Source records
◆ ◆ ◆

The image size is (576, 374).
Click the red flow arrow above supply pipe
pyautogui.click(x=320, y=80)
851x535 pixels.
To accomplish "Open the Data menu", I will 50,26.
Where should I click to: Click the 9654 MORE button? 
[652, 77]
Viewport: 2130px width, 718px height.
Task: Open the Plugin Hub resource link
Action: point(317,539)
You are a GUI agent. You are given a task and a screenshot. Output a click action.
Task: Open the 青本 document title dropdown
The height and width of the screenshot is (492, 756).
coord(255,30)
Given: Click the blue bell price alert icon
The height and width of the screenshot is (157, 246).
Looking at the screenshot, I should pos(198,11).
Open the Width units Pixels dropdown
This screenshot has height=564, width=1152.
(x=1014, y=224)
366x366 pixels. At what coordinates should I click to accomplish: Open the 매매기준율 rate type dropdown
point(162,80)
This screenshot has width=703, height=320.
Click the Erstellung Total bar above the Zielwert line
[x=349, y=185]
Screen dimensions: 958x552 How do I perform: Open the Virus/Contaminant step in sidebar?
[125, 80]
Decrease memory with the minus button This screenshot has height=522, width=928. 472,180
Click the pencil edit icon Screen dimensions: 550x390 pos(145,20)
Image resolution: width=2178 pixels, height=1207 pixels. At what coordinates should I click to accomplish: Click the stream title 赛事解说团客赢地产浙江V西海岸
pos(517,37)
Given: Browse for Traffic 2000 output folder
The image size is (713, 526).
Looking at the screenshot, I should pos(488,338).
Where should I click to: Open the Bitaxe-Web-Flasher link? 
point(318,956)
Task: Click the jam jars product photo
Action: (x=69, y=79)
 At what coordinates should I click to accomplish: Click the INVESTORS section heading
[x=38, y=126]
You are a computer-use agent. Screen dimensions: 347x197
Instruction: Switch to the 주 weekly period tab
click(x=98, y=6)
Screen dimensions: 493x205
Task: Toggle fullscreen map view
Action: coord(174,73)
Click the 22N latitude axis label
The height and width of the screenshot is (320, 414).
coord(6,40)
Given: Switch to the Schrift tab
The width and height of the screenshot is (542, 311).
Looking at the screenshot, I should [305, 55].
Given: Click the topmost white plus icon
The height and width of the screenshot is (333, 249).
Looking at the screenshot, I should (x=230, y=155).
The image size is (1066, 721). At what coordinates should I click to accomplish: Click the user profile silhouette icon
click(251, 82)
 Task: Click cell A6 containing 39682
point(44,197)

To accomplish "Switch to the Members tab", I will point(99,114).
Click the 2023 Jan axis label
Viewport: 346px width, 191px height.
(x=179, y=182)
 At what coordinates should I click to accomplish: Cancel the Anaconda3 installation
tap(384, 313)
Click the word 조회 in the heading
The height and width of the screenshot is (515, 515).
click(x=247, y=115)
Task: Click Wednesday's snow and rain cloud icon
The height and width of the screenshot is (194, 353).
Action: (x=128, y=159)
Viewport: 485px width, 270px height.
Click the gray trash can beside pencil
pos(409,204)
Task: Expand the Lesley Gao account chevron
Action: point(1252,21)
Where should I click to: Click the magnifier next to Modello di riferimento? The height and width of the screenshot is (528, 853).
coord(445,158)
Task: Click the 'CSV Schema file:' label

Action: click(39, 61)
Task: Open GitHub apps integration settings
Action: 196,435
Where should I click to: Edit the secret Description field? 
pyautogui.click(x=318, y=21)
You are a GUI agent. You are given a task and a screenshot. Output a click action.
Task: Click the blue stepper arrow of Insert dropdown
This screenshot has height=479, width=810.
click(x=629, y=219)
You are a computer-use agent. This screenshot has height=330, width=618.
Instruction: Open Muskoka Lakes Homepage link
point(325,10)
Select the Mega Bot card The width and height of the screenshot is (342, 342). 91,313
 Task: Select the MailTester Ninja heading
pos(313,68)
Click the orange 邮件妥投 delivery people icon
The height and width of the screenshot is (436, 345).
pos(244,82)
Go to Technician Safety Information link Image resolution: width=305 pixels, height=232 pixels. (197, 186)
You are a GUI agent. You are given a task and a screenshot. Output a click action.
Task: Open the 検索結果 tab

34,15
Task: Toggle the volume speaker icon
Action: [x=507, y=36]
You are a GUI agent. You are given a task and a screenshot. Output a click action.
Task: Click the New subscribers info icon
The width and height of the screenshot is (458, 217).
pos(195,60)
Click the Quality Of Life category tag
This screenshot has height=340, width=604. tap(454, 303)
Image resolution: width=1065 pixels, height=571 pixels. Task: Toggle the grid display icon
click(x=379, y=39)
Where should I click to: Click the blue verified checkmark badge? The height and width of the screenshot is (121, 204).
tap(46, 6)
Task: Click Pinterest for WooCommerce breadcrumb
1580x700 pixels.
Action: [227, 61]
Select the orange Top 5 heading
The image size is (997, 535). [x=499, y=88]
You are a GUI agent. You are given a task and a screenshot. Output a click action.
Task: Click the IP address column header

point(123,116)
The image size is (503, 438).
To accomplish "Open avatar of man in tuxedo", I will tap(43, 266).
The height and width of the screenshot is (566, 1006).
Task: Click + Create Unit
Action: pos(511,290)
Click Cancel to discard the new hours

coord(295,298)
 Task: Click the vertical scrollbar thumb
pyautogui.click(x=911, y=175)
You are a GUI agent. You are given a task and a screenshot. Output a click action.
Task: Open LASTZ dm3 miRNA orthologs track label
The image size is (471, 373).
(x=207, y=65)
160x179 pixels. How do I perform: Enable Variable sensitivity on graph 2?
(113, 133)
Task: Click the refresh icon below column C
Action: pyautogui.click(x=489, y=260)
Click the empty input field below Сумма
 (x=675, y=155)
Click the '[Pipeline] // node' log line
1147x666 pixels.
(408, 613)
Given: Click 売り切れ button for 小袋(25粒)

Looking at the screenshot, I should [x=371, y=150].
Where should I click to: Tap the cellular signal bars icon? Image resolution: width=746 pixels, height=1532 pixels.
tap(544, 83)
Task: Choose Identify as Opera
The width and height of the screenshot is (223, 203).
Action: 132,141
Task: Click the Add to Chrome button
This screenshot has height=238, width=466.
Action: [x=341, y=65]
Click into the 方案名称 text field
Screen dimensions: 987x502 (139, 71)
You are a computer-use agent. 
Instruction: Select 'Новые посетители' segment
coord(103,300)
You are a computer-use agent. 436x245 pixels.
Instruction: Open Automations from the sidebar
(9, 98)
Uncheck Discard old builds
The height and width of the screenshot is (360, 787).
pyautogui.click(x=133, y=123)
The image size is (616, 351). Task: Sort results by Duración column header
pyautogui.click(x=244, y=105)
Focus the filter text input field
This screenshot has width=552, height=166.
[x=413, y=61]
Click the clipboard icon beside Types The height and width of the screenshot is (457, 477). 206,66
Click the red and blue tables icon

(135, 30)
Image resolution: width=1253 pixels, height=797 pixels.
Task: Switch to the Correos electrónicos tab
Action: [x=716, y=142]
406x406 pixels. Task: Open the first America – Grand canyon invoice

◆ ◆ ◆

__Exercise__. Provide a verbatim copy of all the entries.

__Task output__.
The image size is (576, 374).
Click the red flow arrow above supply pipe
pyautogui.click(x=320, y=80)
851x535 pixels.
To accomplish "Open the Data menu", I will 50,26.
Where should I click to: Click the 9654 MORE button? 
[652, 77]
Viewport: 2130px width, 718px height.
Task: Open the Plugin Hub resource link
Action: point(317,539)
You are a GUI agent. You are given a task and a screenshot. Output a click action.
Task: Open the 青本 document title dropdown
The height and width of the screenshot is (492, 756).
coord(255,30)
Given: Click the blue bell price alert icon
The height and width of the screenshot is (157, 246).
Looking at the screenshot, I should pos(198,11).
Open the Width units Pixels dropdown
This screenshot has height=564, width=1152.
(x=1014, y=224)
366x366 pixels. At what coordinates should I click to accomplish: Open the 매매기준율 rate type dropdown
point(162,80)
This screenshot has width=703, height=320.
Click the Erstellung Total bar above the Zielwert line
[x=349, y=185]
Screen dimensions: 958x552 How do I perform: Open the Virus/Contaminant step in sidebar?
[125, 80]
Decrease memory with the minus button This screenshot has height=522, width=928. 472,180
Click the pencil edit icon Screen dimensions: 550x390 pos(145,20)
Image resolution: width=2178 pixels, height=1207 pixels. At what coordinates should I click to accomplish: Click the stream title 赛事解说团客赢地产浙江V西海岸
pos(517,37)
Given: Browse for Traffic 2000 output folder
The image size is (713, 526).
Looking at the screenshot, I should pos(488,338).
Where should I click to: Open the Bitaxe-Web-Flasher link? 
point(318,956)
Task: Click the jam jars product photo
Action: (x=69, y=79)
 At what coordinates should I click to accomplish: Click the INVESTORS section heading
[x=38, y=126]
You are a computer-use agent. Screen dimensions: 347x197
Instruction: Switch to the 주 weekly period tab
click(x=98, y=6)
Screen dimensions: 493x205
Task: Toggle fullscreen map view
Action: coord(174,73)
Click the 22N latitude axis label
The height and width of the screenshot is (320, 414).
coord(6,40)
Given: Switch to the Schrift tab
The width and height of the screenshot is (542, 311).
Looking at the screenshot, I should [305, 55].
Given: Click the topmost white plus icon
The height and width of the screenshot is (333, 249).
Looking at the screenshot, I should (x=230, y=155).
The image size is (1066, 721). At what coordinates should I click to accomplish: Click the user profile silhouette icon
click(251, 82)
 Task: Click cell A6 containing 39682
point(44,197)

To accomplish "Switch to the Members tab", I will point(99,114).
Click the 2023 Jan axis label
Viewport: 346px width, 191px height.
(x=179, y=182)
 At what coordinates should I click to accomplish: Cancel the Anaconda3 installation
tap(384, 313)
Click the word 조회 in the heading
The height and width of the screenshot is (515, 515).
click(x=247, y=115)
Task: Click Wednesday's snow and rain cloud icon
The height and width of the screenshot is (194, 353).
Action: (x=128, y=159)
Viewport: 485px width, 270px height.
Click the gray trash can beside pencil
pos(409,204)
Task: Expand the Lesley Gao account chevron
Action: point(1252,21)
Where should I click to: Click the magnifier next to Modello di riferimento? The height and width of the screenshot is (528, 853).
coord(445,158)
Task: Click the 'CSV Schema file:' label

Action: click(39, 61)
Task: Open GitHub apps integration settings
Action: 196,435
Where should I click to: Edit the secret Description field? 
pyautogui.click(x=318, y=21)
You are a GUI agent. You are given a task and a screenshot. Output a click action.
Task: Click the blue stepper arrow of Insert dropdown
This screenshot has height=479, width=810.
click(x=629, y=219)
You are a computer-use agent. This screenshot has height=330, width=618.
Instruction: Open Muskoka Lakes Homepage link
point(325,10)
Select the Mega Bot card The width and height of the screenshot is (342, 342). 91,313
 Task: Select the MailTester Ninja heading
pos(313,68)
Click the orange 邮件妥投 delivery people icon
The height and width of the screenshot is (436, 345).
pos(244,82)
Go to Technician Safety Information link Image resolution: width=305 pixels, height=232 pixels. (197, 186)
You are a GUI agent. You are given a task and a screenshot. Output a click action.
Task: Open the 検索結果 tab

34,15
Task: Toggle the volume speaker icon
Action: [x=507, y=36]
You are a GUI agent. You are given a task and a screenshot. Output a click action.
Task: Click the New subscribers info icon
The width and height of the screenshot is (458, 217).
pos(195,60)
Click the Quality Of Life category tag
This screenshot has height=340, width=604. tap(454, 303)
Image resolution: width=1065 pixels, height=571 pixels. Task: Toggle the grid display icon
click(x=379, y=39)
Where should I click to: Click the blue verified checkmark badge? The height and width of the screenshot is (121, 204).
tap(46, 6)
Task: Click Pinterest for WooCommerce breadcrumb
1580x700 pixels.
Action: [227, 61]
Select the orange Top 5 heading
The image size is (997, 535). [x=499, y=88]
You are a GUI agent. You are given a task and a screenshot. Output a click action.
Task: Click the IP address column header

point(123,116)
The image size is (503, 438).
To accomplish "Open avatar of man in tuxedo", I will tap(43, 266).
The height and width of the screenshot is (566, 1006).
Task: Click + Create Unit
Action: pos(511,290)
Click Cancel to discard the new hours

coord(295,298)
 Task: Click the vertical scrollbar thumb
pyautogui.click(x=911, y=175)
You are a GUI agent. You are given a task and a screenshot. Output a click action.
Task: Open LASTZ dm3 miRNA orthologs track label
The image size is (471, 373).
(x=207, y=65)
160x179 pixels. How do I perform: Enable Variable sensitivity on graph 2?
(113, 133)
Task: Click the refresh icon below column C
Action: pyautogui.click(x=489, y=260)
Click the empty input field below Сумма
 (x=675, y=155)
Click the '[Pipeline] // node' log line
1147x666 pixels.
(408, 613)
Given: Click 売り切れ button for 小袋(25粒)

Looking at the screenshot, I should [x=371, y=150].
Where should I click to: Tap the cellular signal bars icon? Image resolution: width=746 pixels, height=1532 pixels.
tap(544, 83)
Task: Choose Identify as Opera
The width and height of the screenshot is (223, 203).
Action: 132,141
Task: Click the Add to Chrome button
This screenshot has height=238, width=466.
Action: [x=341, y=65]
Click into the 方案名称 text field
Screen dimensions: 987x502 (139, 71)
You are a computer-use agent. 
Instruction: Select 'Новые посетители' segment
coord(103,300)
You are a computer-use agent. 436x245 pixels.
Instruction: Open Automations from the sidebar
(9, 98)
Uncheck Discard old builds
The height and width of the screenshot is (360, 787).
pyautogui.click(x=133, y=123)
The image size is (616, 351). Task: Sort results by Duración column header
pyautogui.click(x=244, y=105)
Focus the filter text input field
This screenshot has width=552, height=166.
[x=413, y=61]
Click the clipboard icon beside Types The height and width of the screenshot is (457, 477). 206,66
Click the red and blue tables icon

(135, 30)
Image resolution: width=1253 pixels, height=797 pixels.
Task: Switch to the Correos electrónicos tab
Action: [x=716, y=142]
406x406 pixels. Task: Open the first America – Grand canyon invoice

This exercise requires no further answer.